I froze, my breath catching. He was upset too. I had been so busy wallowing in my own embarrassment that I hadn’t stopped to think about what he must be feeling.
I was the worst wife ever. So I shut up and let him clean the scrapes.
He was focused and careful, meticulously cleaning the injury, then applying ointment and bandages. His care was sweet, but it only served to make the boundaries between us fuzzier when what we needed was a clear, concise line. Nothing in my life had gone according to plan, so I needed this marriage to stay its course. We’d gone into this with good reasons. Now I had to resist making stupid mistakes that would compromise all we’d worked for.
“I’m sorry I overreacted,” I said as he packed up the first aid kit.
“Don’t be. I shouldn’t have done that. It was out of line.” He kept his gaze averted. His shoulders slumped, and waves of discomfort radiated from him.
Clear boundaries would be good for us both.
I sat back on the couch and inhaled, then let it out slowly, preparing myself for what I had to do. My knee throbbed, reminding me of why this was so necessary.
“We’ve been married for what?” I asked. “Six or seven weeks?”
He froze, pinning me with his dark stare. “Six weeks and four days.”
Okay, then. He wasn’t going to make this easy on me.
“I think it’s been going well. We set out to do something, and we’re doing it.”
“Agreed.” He nodded once. “I like being married to you.”
My cheeks heated at his straightforward answer and the determination in his eyes. I crossed my arms over my chest for fortification. “Okay, so. Um. When we first talked. About everything. Our plan—” I was rambling.Focus, Willa.“Well, I never thought to bring up physical stuff.”
He raised one eyebrow.
“Intimacy,” I clarified, that single word leaving my mouth a bit too loudly. Okay, I was officially making a mess of this.
It had truly never occurred to me to discuss any of this in Vegas. It was laughable, really.
When we laid out the ground rules, I wouldn’t have dreamed of even mentioning sex. It was preposterous to even think about.
Him and me?
Please.
I was a realist.
“Okay,” I said, forcing myself to get this over with. “I never said anything about physical stuff because I figured you weren’t attracted to me, so it wasn’t an issue.”

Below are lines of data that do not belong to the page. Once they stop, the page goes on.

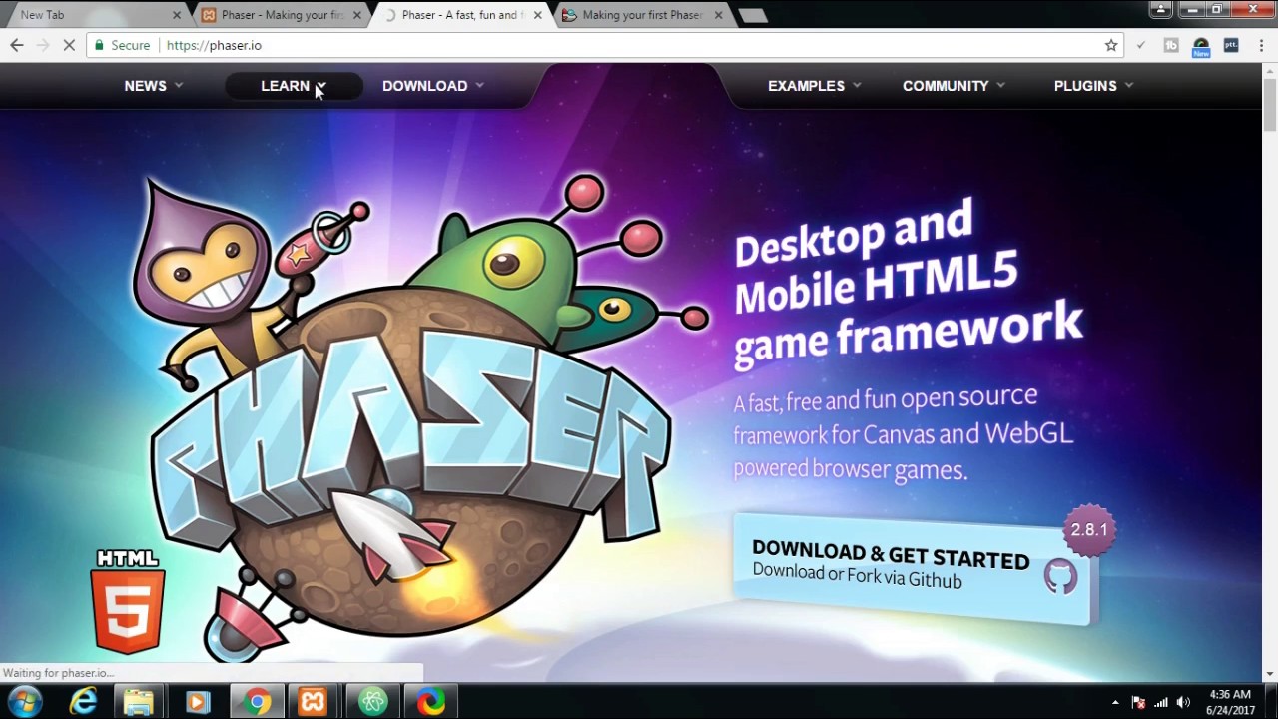This screenshot has height=719, width=1278.
Task: Go back to the previous page
Action: [17, 45]
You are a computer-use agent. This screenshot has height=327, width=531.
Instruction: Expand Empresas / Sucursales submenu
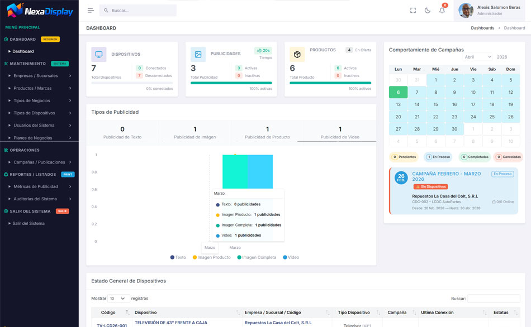[x=39, y=76]
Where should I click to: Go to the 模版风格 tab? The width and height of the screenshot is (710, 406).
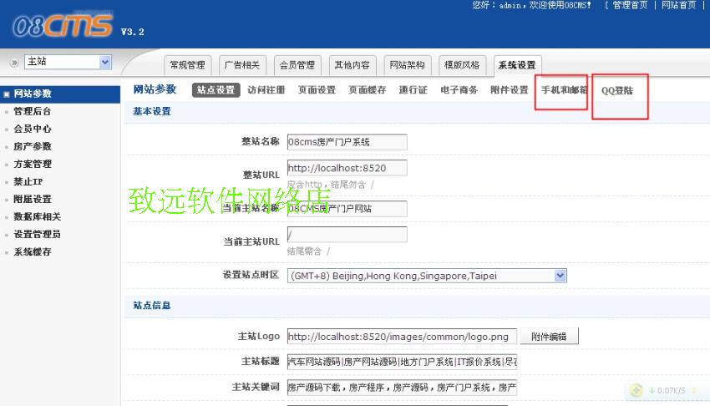462,65
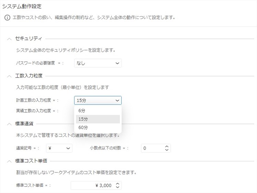Collapse the 標準コスト単価 section chevron
Viewport: 257px width, 193px height.
[9, 161]
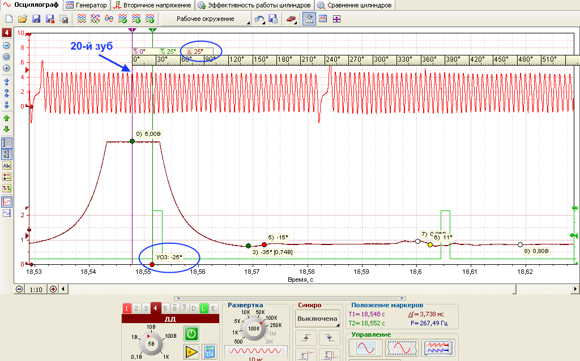Click the yellow triangle play button
The height and width of the screenshot is (361, 580).
191,352
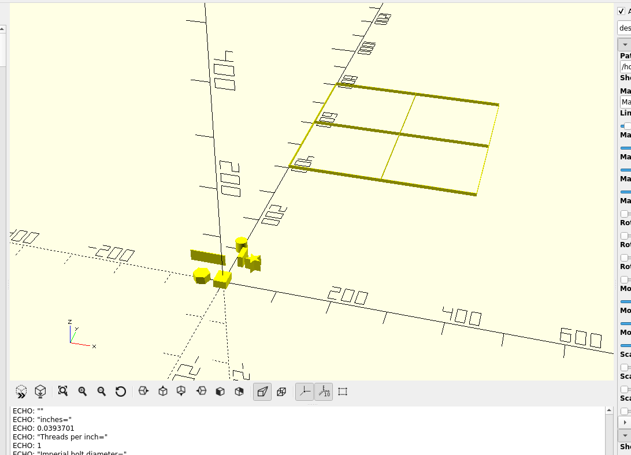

He made a sound under his breath that could have been a growl. “Incorrect,” he said slowly, and I couldn’t but help stare at his mouth as it formed each syllable. “I’m very attracted to you.”
“Cole,” I hissed as my heart jumped in my chest. “You can’t just say stuff like that.”
His brow furrowed in confusion. “Why not? Didn’t we promise to be radically honest?”
He had me there. But this was not the time to interrogate levels of honesty. Not when my brain was reeling with the realization that he was attracted to me.
Me. I had to work to contain the inner awkward teenage girl who was positively screaming at this news. I’d learned the hard way not to throw myself at any guy who was interested. After a lifetime of never feeling like the first choice, this type of thinghad the potential to send me into a full-blown romantic fantasy. And right now, I could not afford to lose focus.
“I realize I acted impulsively out there.” He nodded toward the door. “But I want to be clear. I meant to kiss you. I’ve thought about kissing you a lot. I regret being so drunk in Vegas because it means I don’t remember what it’s like to hold you, to kiss you, and to put my hands on you.”
My face was flaming now, along with the rest of my body. This was not how I had envisioned this conversation going.
Was I hallucinating? Did I hit my head on a rock when I fell? Maybe I’m unconscious and dreaming. Because the thought of me telling hockey God Cole Hebert he couldn’t have sex with me was preposterous. Girls like me did not reject guys like him.
I’d had sex with a fair number of guys.